Ils ne cheminèrent pas longtemps dans les couloirs de la caserne : ils se dirigèrent vers une salle toute proche de la précédente, où plusieurs couturiers et couturières œuvraient sur diverses tenues d'un rouge vif. Yua avait dû s'y rendre puisque dans son souvenir, elle avait délaissé son armure arixienne pour une tunique plus basique, sans doute celle des soldats de l'armée sawaï.
« Le procès aura lieu d'ici une dizaine de jours environ, peut-être un peu plus selon la disponibilité des ambassadeurs, indiqua Jimin en passant devant les ouvriers sans leur prêter une grande attention, alors il fallait des tenues appropriées. »
Yoongi jetait des regards emplis de curiosité autour de lui : partout des étagères couvertes de fils, de tissus, de boutons à coudre, de ciseaux, etc.

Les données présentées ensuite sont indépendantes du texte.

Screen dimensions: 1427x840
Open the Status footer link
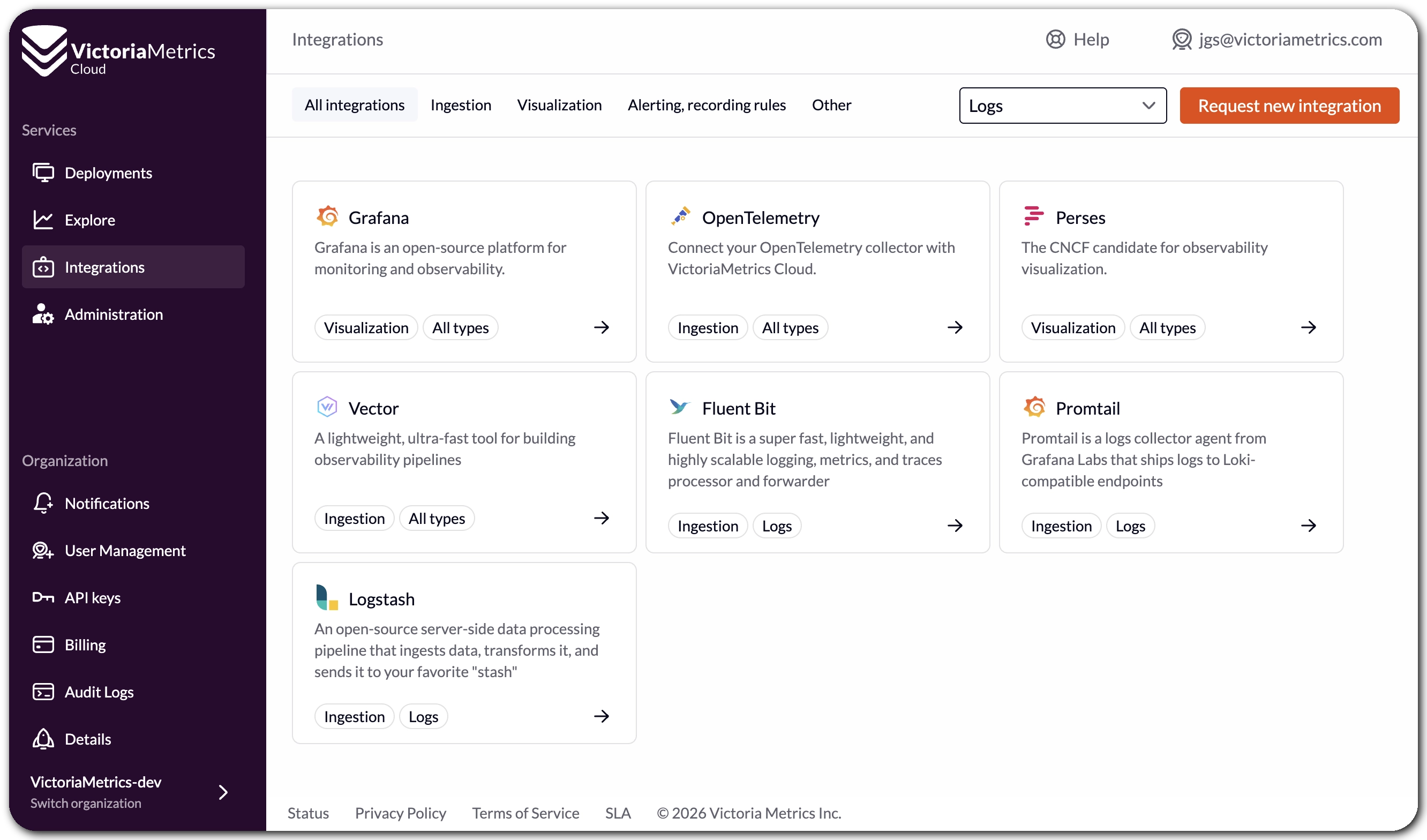tap(308, 813)
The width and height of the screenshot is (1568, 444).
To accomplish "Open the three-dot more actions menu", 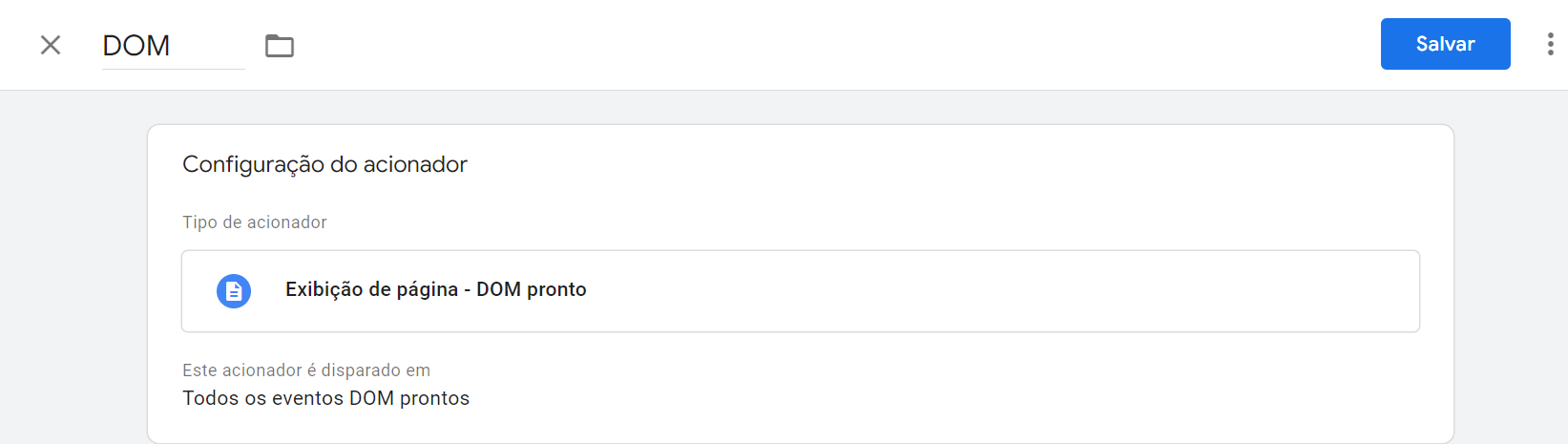I will click(1550, 44).
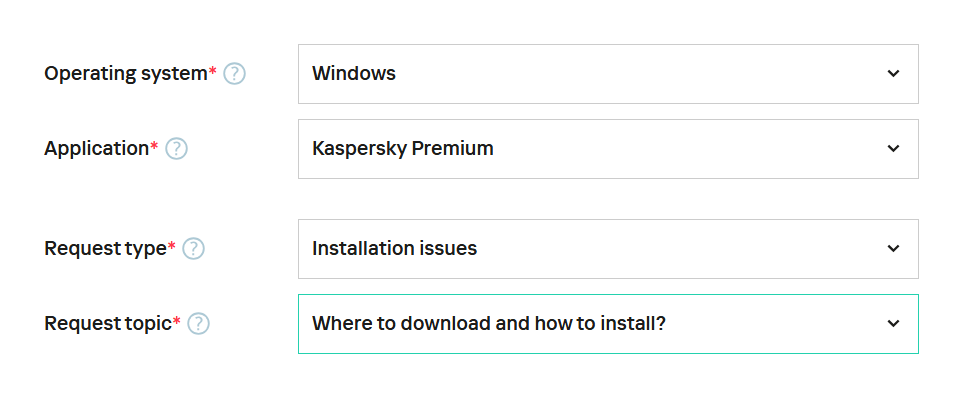The image size is (964, 405).
Task: Click the selected value "Windows"
Action: (x=354, y=74)
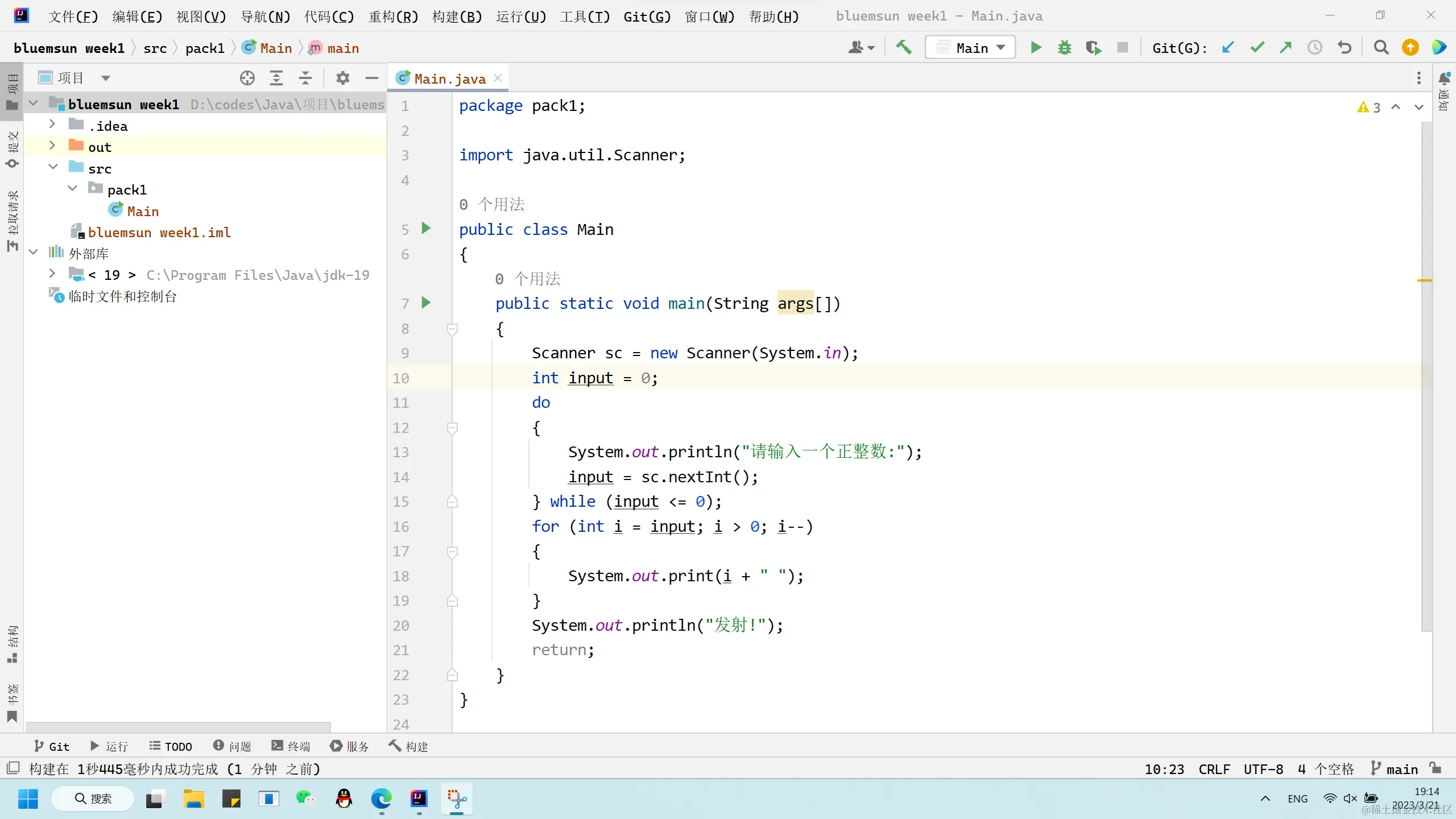
Task: Expand the out folder
Action: tap(52, 146)
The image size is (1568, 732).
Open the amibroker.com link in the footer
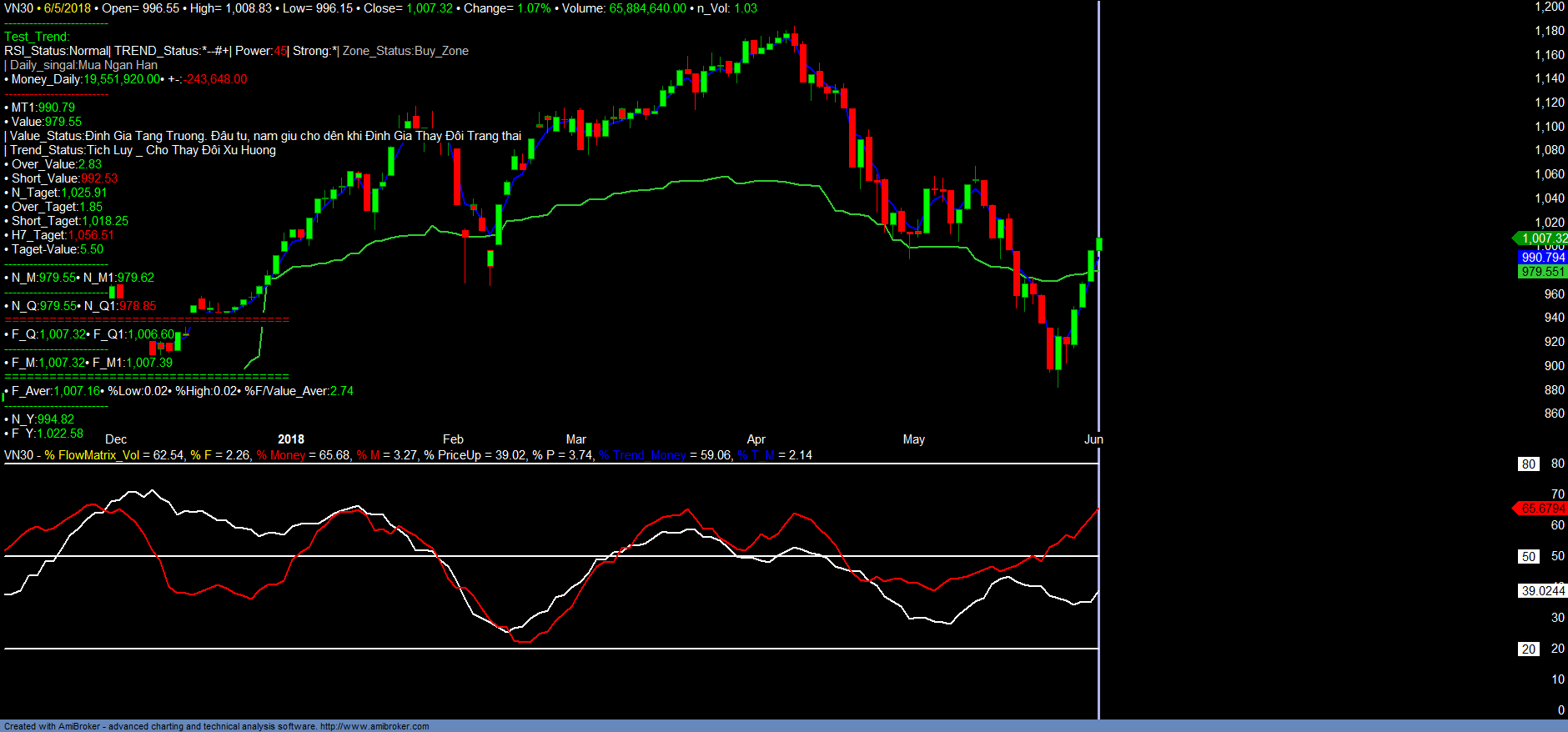pyautogui.click(x=374, y=726)
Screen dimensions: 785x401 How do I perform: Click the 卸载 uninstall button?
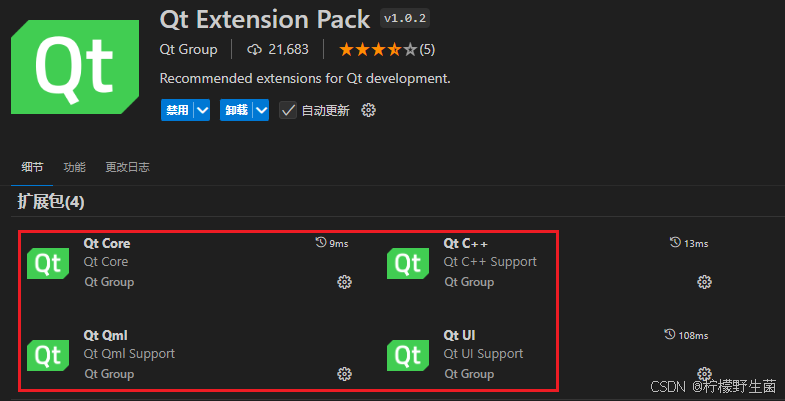[x=237, y=110]
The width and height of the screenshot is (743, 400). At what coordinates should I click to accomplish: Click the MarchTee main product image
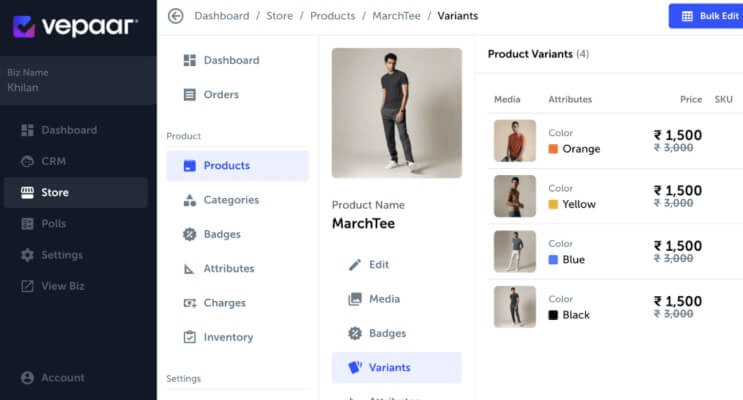(x=397, y=113)
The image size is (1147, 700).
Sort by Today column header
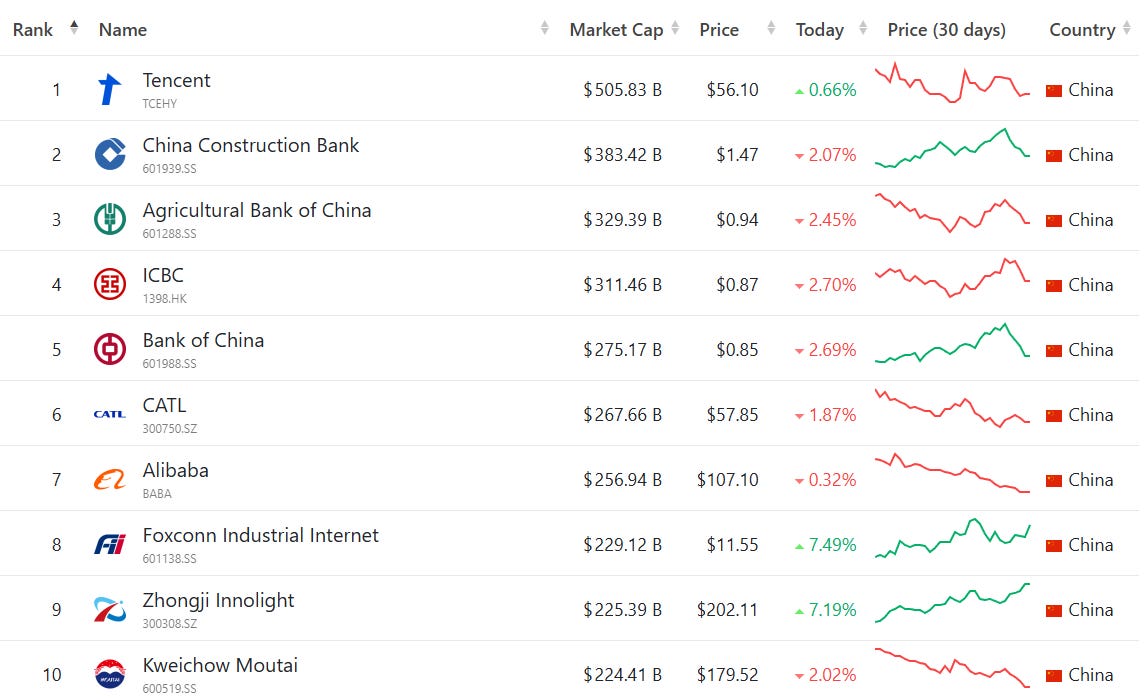coord(819,30)
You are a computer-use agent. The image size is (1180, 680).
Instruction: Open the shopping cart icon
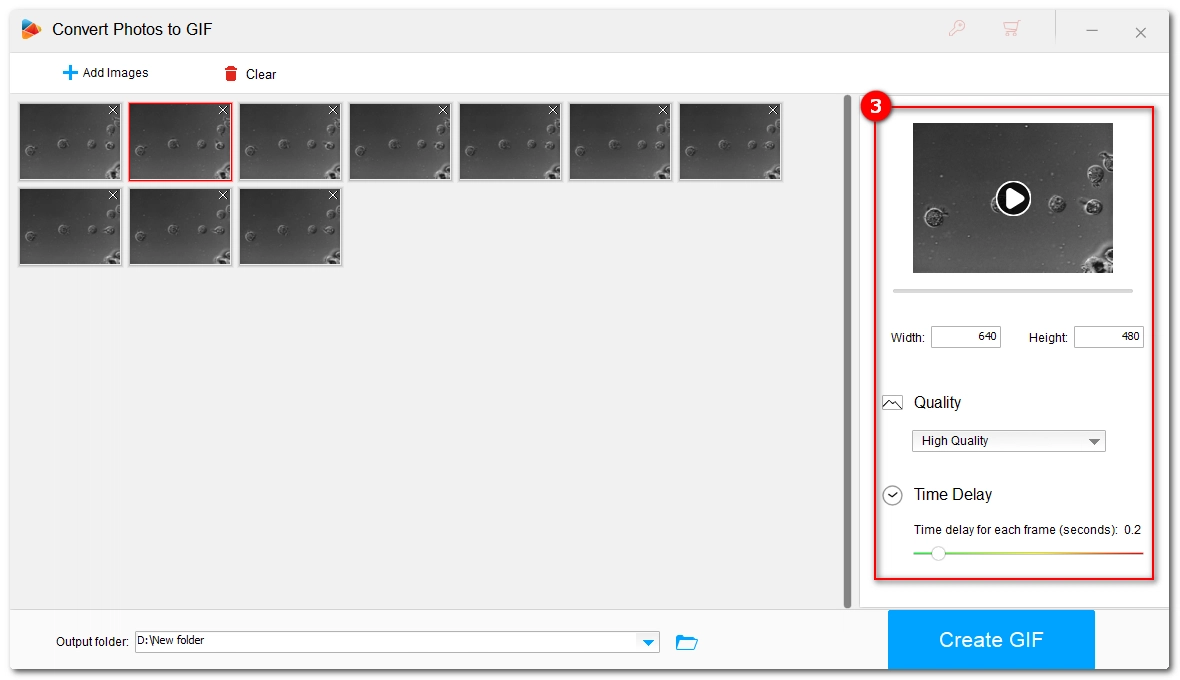(x=1011, y=29)
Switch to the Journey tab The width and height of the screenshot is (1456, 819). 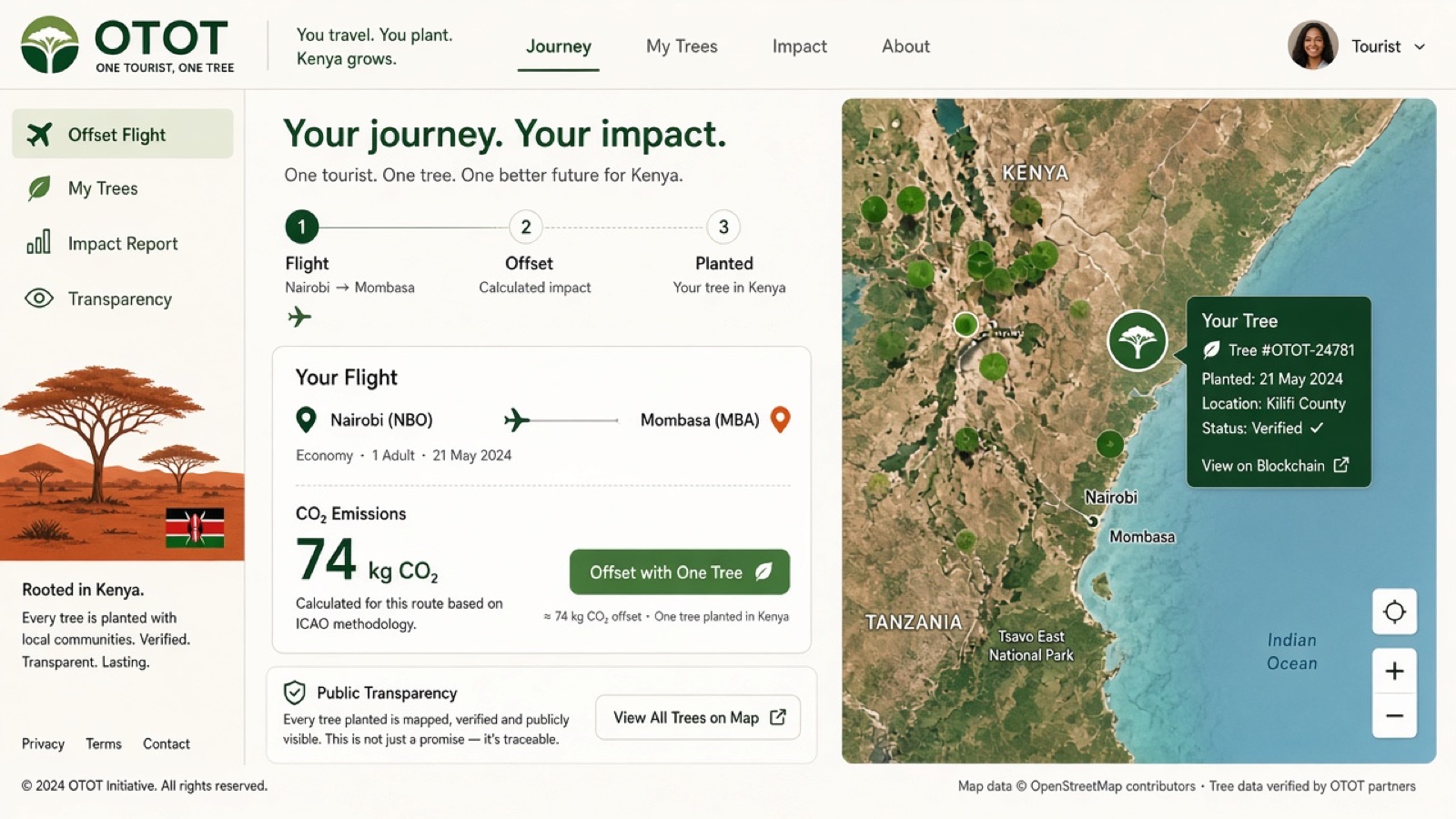coord(559,46)
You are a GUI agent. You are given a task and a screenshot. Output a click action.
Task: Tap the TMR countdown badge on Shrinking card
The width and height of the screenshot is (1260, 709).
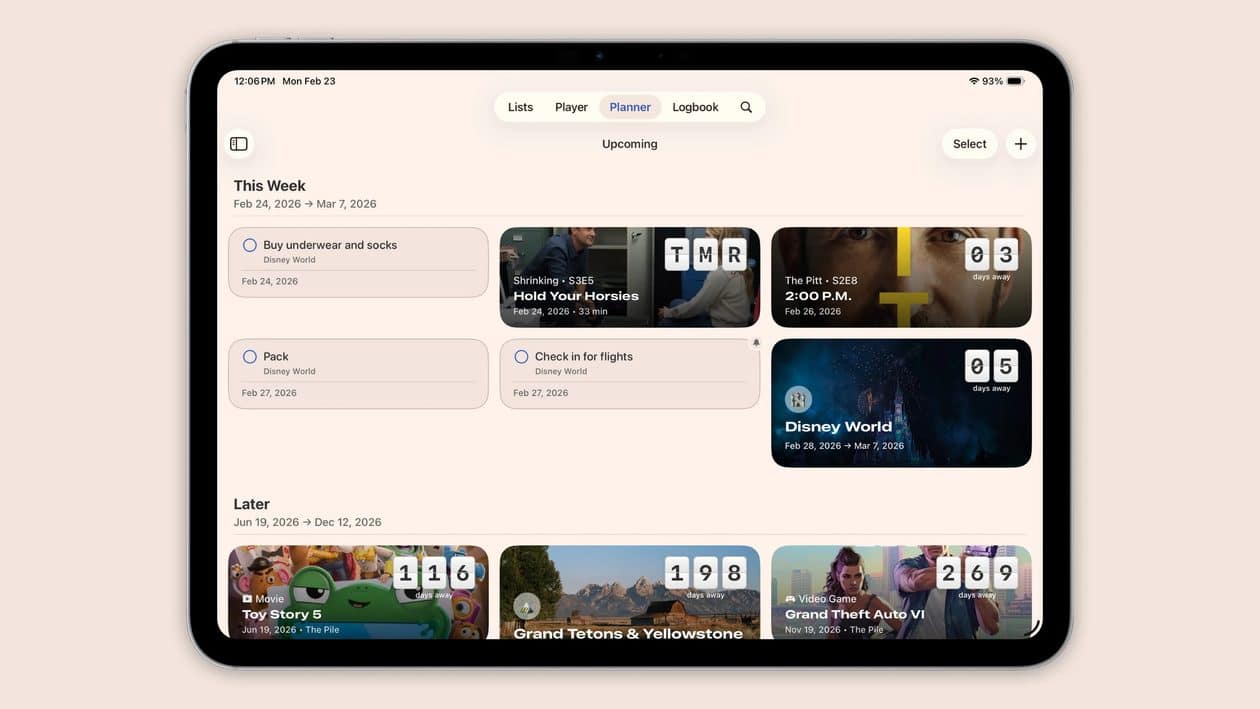tap(706, 254)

Certains tailleurs discutaient à voix basse, sourire aux lèvres, tandis qu'ils piquaient dans leur étoffe.
« À quoi ressemble une tenue appropriée, d'après toi ? s'enquit Yoongi en baissant les yeux sur sa tunique noire qu'il trouvait tout à fait à son goût.
— Tu seras l'ambassadeur de ton peuple et Yua ta protectrice, cela me semble évident, n'est-ce pas ?
— Je ne vois aucun souci avec ma tenue, répliqua-t-il encore. Me faut-il des habits plus élégants ? Veux-tu que je porte la tunique d'Arixium ?
— Pas forcément, mais... disons qu'il pourrait être avisé, pour vous imposer en tant que peuple à part, de changer un petit détail, gardien des savoirs. »
Et sur ces mots, Jimin, placé tout près d'un mannequin recouvert par un drap, tira sur ce dernier pour dévoiler une tunique ainsi qu'une cape... toutes deux teintée d'un blanc d'une éclatante pureté, avec sur la cape un motif de phénix aux ailes déployées. Yoongi écarquilla les yeux devant cette splendeur, et les paroles de l'Arixien lui revinrent en mémoire : il avait toujours désiré le voir porter un habit immaculé.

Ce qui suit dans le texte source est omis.